The movie starts out like it is going to be a great offbeat werewolf film and then digresses into a psycho slasher movie. There are some twists at the end that were slightly developed, but you don't realize it at the time. Good job by Holly Weston. Decent story line but couldn't properly be told in 90 minutes.

F-bomb, brief nudity (Holly Weston), no sex.
0 of 2 people found the following review helpful
4.0 out of 5 stars Solid slasher April 22 2012
By Wayne Simmons - Published on Amazon.com
Format:DVD
I'm a huge fan of old-school horror cinema. Franchises like FRIDAY THE 13th and HALLOWEEN entertain the hell out of me. I love the slasher genre, how those films take elements of Noir cinema, such as the damsel in distress and the mysterious killer, and give them a gore upgrade. I love the suspense, the twists and turns, the hack and slash: all of it works for me.

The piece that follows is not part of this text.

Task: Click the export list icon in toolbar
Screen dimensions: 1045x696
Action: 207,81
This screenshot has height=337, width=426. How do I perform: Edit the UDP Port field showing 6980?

SPLINTERED, the first feature-length production by co-writer and director, Simeon Halligan, is by this definition old-school horror. It's a final girl movie. The set-up is familiar: five teenage friends go to the woods where a mysterious killer is known to lurk. One of the five, troubled goth Sophie, finds herself isolated and must confront her fears - as well as the ghosts of her past - in order to survive.

But there's more to SPLINTERED than meets the eye. The story flirts with a variety of tropes within the horror genre, from werewolf mythology to rape revenge. It feels very much like a film made by fans of horror for fans of horror; paying homage to the genre as much as being a strong entry in its own right.

Famed as the first UK production to use the new Red Camera technology, SPLINTERED has the look and feel of a movie that vastly exceeds its budget. The children's home where most of the action takes place provides an eerie moonlit set, albeit at times a little on the dark side to make out what's happening onscreen. Action sequences are slick and tense. Special effects are solid, use of CGI subtle and effective.

Holly Weston puts in a great performance as our leading lady. Development of the remaining cast, with the notable exception of Stephen Martin Walters' antagonist, may be light, but it's Sophie's emotionally charged journey that drives this story towards its conclusion, and the payoff is both powerful and rewarding.

The bottom line: SPLINTERED is an entertaining slasher film, packing an emotional punch more powerful than many of its peers.